The Idiot Savant?
This article is from the archive of The New York Sun before the launch of its new website in 2022. The Sun has neither altered nor updated such articles but will seek to correct any errors, mis-categorizations or other problems introduced during transfer.

And, again, our usual caveat: macro-economics is a tough game in which few people, Charlie and I included, have demonstrated skill.
– Warren Buffett, in his annual letter.
Far be it from us to argue with the Sage of Omaha or his business partner, Charles Munger, but it seems that if Mr. Buffett ends up making money in the long run with his big bet against the dollar, it will lend credence to the suggestion that he’s an idiot savant. Certainly his success as a business manager is due partly to his ability to ignore macroeconomics.
Which is why, when Mr. Buffett pontificates on the state of the American economy, we don’t exactly fall into the amen chorus. The Buffett investment philosophy seems to be to find a company which possesses a monopoly – or near monopoly – and in which the stock price is less than the intrinsic value of the company, and then to buy that company and hold it for the rest of your life. By its very nature, this requires that one ignore business cycles and current macroeconomic trends.
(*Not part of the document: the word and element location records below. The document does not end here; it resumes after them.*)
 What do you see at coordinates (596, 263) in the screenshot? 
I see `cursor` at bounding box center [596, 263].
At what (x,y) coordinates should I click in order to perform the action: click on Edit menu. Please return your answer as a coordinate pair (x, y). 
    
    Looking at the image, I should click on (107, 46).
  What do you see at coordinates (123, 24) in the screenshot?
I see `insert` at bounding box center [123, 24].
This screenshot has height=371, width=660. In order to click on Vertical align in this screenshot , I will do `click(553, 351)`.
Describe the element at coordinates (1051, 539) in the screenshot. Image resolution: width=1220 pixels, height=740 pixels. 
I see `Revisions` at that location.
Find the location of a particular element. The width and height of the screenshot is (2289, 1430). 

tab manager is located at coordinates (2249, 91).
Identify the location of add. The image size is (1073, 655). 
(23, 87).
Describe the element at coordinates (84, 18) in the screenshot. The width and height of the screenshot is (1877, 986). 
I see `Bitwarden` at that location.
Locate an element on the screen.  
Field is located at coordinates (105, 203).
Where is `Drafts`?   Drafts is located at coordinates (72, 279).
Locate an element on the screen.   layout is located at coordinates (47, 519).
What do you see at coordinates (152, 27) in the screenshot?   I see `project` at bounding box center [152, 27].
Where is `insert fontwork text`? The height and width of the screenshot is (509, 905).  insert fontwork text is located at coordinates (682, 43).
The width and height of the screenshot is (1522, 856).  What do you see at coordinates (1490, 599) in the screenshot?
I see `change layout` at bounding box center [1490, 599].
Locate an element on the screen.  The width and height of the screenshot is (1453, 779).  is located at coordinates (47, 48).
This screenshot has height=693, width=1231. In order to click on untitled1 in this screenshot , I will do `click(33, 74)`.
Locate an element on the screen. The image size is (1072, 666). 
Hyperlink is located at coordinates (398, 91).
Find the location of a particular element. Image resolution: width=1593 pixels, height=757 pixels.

On occasion, when Berkshire Hathaway missteps, it does so because Mr. Buffett has misread the trends in political economy. His self-admitted biggest mistake was a $358 million investment in US Airways. Berkshire Hathaway lost nearly all of it because, by Mr. Buffett’s own admission, he didn’t see that airline deregulation would have an impact on established carriers in the industry. Even in his annual shareholder’s letter released over the weekend, Mr. Buffett acknowledged that it was a mistake for him to stay out of the market and to choose instead to sit on a pile of $43 billion in cash during one of the best performing years in recent market histories. The Sage of Omaha failed to see what a baseball-team-owner-turned-politician from Texas figured out – that the Bush tax cuts of 2003 would lead to an economic boom.
Even when Mr. Buffett is right about economics, like he was last year about the decline of the dollar, he can be right for the wrong reasons. As the chart above shows, there’s no correlation between trade deficits and a declining dollar. The late 1970s were a time of trade surpluses and/or low deficits, and yet the dollar was very weak. It was weak because the federal government had – a few years before that – taken the country off the Bretton Woods system of a gold-exchange standard, clearing the way for excessive dollar creation. In the early 1980s, high trade deficits corresponded with a strengthening dollar as President Reagan and Paul Volcker struggled to get control of runaway inflation. The late 1990s were largely a period of growing trade deficits and a strong dollar.
In other words, there simply is no reliable correlation between trade policy and dollar value, while a reliable correlation does obtain between our central bank policies and the value of the dollar. Mr. Buffett used Keynesian reasoning to come to supply-side conclusions and stumbled into currency gains for the wrong reasons. Students of business management and value investing would be wise to study the pronouncements of Mr. Buffett, as it will sharpen their abilities to spot winning companies. However, by his own admission, and as his track record would demonstrate, his business success should cause us to place no more faith in his pronouncements on economic policy than we do on his pronouncements about abortion, say, or professional sports.
Mr. Buffett’s shareholders, many of whom have been made rich by him, may well take the same attitude. A quick perusal of Berkshire Hathaway indicates that the company did extraordinarily well immediately following the implementation of the supply side tax cuts of Reagan, which began to take hold in 1983, President Clinton, whose supply-side move came in 1997, and George W. Bush, whose supply-side tax cuts hit in 2003. While Mr. Buffett is deriding supply side economics, his shareholders are riding supply-side economics to explosive levels of wealth accumulation.